A U.S. District Court judge yesterday declined to intervene in a bitter dispute between two black charitable organizations competing for federal employe contributions to the Combined Federal Campaign.

The two groups--the Washington-based United Black Fund of America (UBF) and the National Black United Fund (NBUF) of New York--have been arguing for several years over trademark rights to the use of their names. That litigation is pending in the federal court here.

At an hour-long hearing yesterday, John Moses, an attorney for the NBUF, asked Judge Harold H. Greene to overturn a decision by Donald J. Devine, director of the Office of Personnel Management, to include both groups in the approved list of national service organizations eligible to receive contributions. Moses told Greene that federal employes would be confused by the similar names, and asked that the Washington-based UBF be stricken from the list.

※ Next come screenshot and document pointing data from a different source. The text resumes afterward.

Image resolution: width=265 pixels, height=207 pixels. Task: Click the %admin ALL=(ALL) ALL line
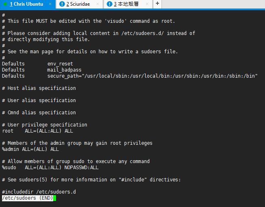coord(30,149)
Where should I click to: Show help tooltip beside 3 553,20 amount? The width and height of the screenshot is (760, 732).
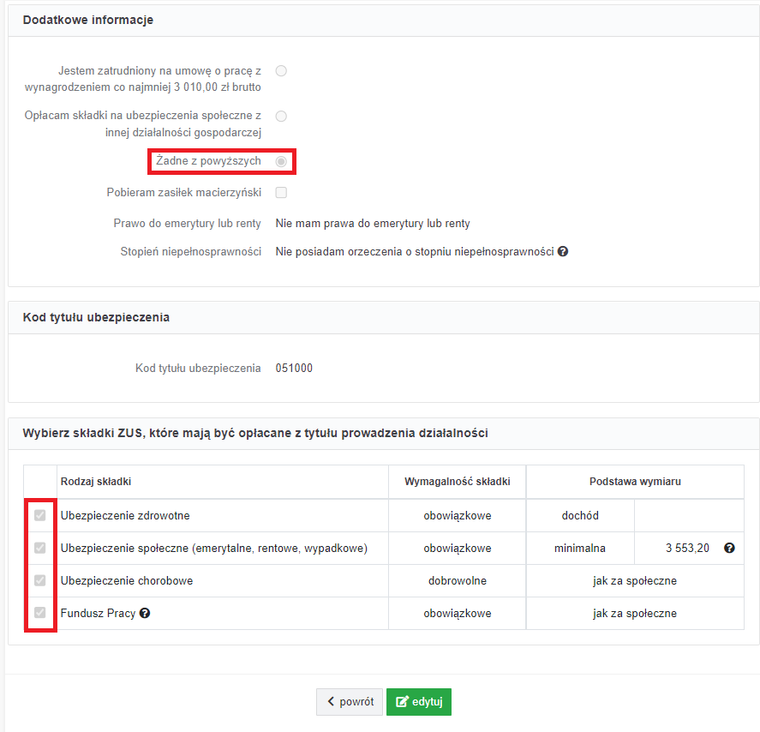coord(729,548)
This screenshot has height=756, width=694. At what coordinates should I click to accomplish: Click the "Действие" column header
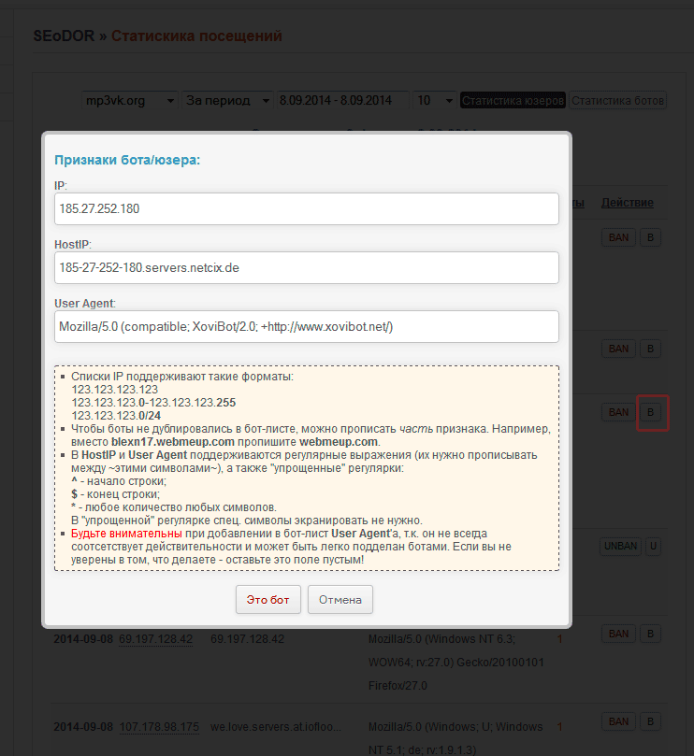point(627,203)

D.C. City Council member Wilhelmina J. Rolark (D-Ward 8), whose husband Calvin heads the the UBF, also asked Greene to overturn Devine's decision, but argued that it was the New York-based group that should be removed from the list.

Each side argued that the other was not a national organization. In court documents, UBF listed contributions last year of $3 million, while Moses said NBUF received about $2.6 million.

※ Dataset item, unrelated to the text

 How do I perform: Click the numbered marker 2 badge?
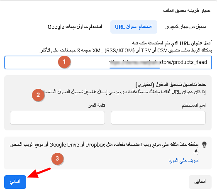tap(38, 95)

Assistant U.S. Attorney John D. Bates, representing the Office of Personnel Management, said that both groups had been on the eligibility list in the past and that while UBF, which had been listed as a United Way affiliate, was now listed as a national service organization, it was up to local campaign committees around the country to decide who would receive contributions.

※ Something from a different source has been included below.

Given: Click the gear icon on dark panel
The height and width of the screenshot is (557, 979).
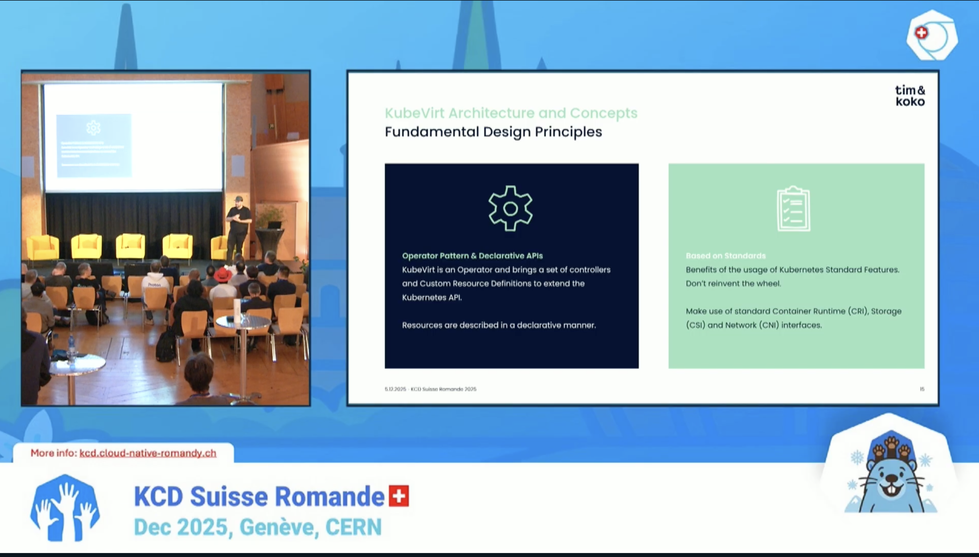Looking at the screenshot, I should tap(511, 208).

"I don't know which will be harmed more" by any confusion because of similarities in names, Bates said, adding that numerous other groups on the list have similar names. "OPM can't resolve the trademark issue," Bates said.

Greene, after a 60-minute hearing, decided to deny each side's request. "If either organization is barred," Greene said, "the injury is irreparable." But Greene said that if both were allowed to participate, "there might be some injury to each because of confusion but not nearly so great as would occur if one were stricken."

Greene said the trademark question was "cloudy and confused" and that he couldn't "see that Devine was clearly wrong" in deciding to include both on the approved list.